Amazon's Bezos stepping out of CEO role in Q3

Salazar

After 27 years leading the company he founded, Jeff Bezos will be stepping down as CEO of Amazon later this year. Andy Jassy, a longtime employee who currently leads Amazon Web Services, will take over the CEO role in Q3, with Bezos set to transition to the role of executive chair of Amazon’s board. 

“Amazon is what it is because of invention. We do crazy things together and then make them normal. We pioneered customer reviews, 1-Click, personalized recommendations, Prime’s insanely-fast shipping, Just Walk Out shopping, the Climate Pledge, Kindle, Alexa, marketplace, infrastructure cloud computing, Career Choice, and much more,” Bezos said. “If you do it right, a few years after a surprising invention, the new thing has become normal. People yawn. That yawn is the greatest compliment an inventor can receive. When you look at our financial results, what you’re actually seeing are the long-run cumulative results of invention. Right now I see Amazon at its most inventive ever, making it an optimal time for this transition.”

Jeff Bezos

Bezos began Amazon as an online bookselling operation that has become one of the most transformative players in e-commerce and brick-and-mortar retailing. From its Amazon Prime membership to the company’s acquisition of Whole Foods Market in 2017, plus its innovative Amazon Go and Amazon Grocery stores, the company under Bezos has become a trend-setter and a disruptor both among retailers and suppliers as it has grown its private label assortment. The company’s most recent venture  — Amazon Pharmacy — is proof that the company will continue its efforts apace even once Bezos has transitioned out of the CEO role. 

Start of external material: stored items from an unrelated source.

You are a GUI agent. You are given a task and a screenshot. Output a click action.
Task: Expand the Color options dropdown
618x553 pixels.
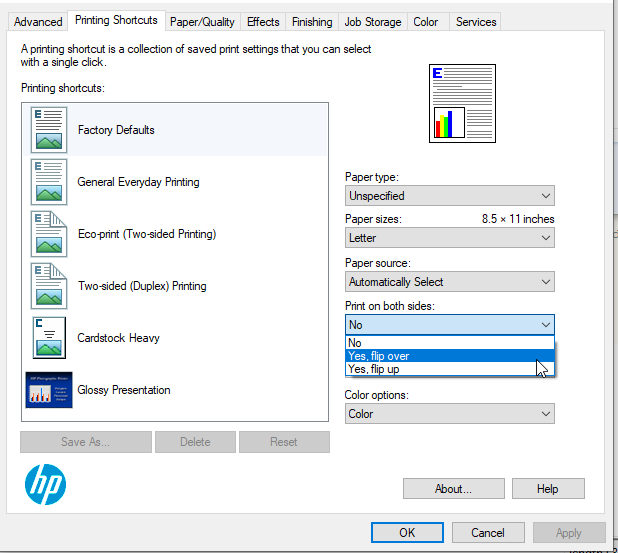pos(450,414)
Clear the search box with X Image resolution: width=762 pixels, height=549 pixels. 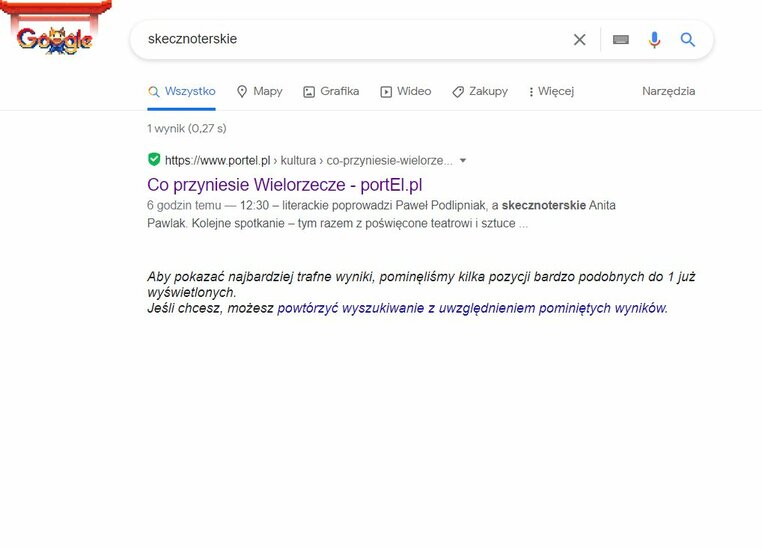[579, 39]

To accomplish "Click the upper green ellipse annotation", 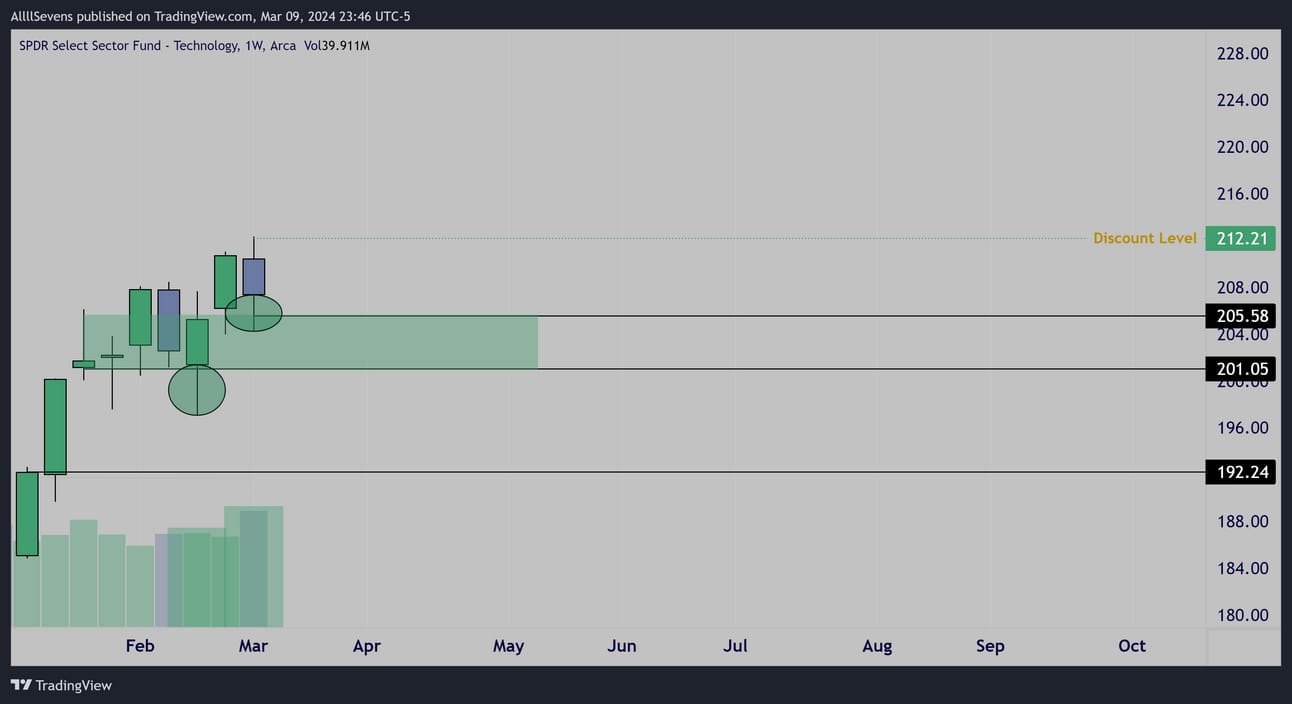I will pos(254,313).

“Amazon couldn’t be better positioned for the future. We are firing on all cylinders, just as the world needs us to. We have things in the pipeline that will continue to astonish,” Bezos wrote in an email to employees Tuesday. “We serve individuals and enterprises, and we’ve pioneered two complete industries and a whole new class of devices. We are leaders in areas as varied as machine learning and logistics, and if an Amazonian’s idea requires yet another new institutional skill, we’re flexible enough and patient enough to learn it.”

The company made the announcement alongside its fourth-quarter and full-year operating results for the year ended Dec. 31, 2020. For the quarter, the company reported net sales of $125.6 billion, up 44% from the prior-year period, and the full-year results saw net sales up 38% from fiscal 2019 to $386.1 billion. 

The company said that its main efforts are focused on getting its front-line employees COIVD-19 vaccines, as well as increase testing at its facilities. Amazon noted that its employees received $2.5 billion in additional pay in 2020.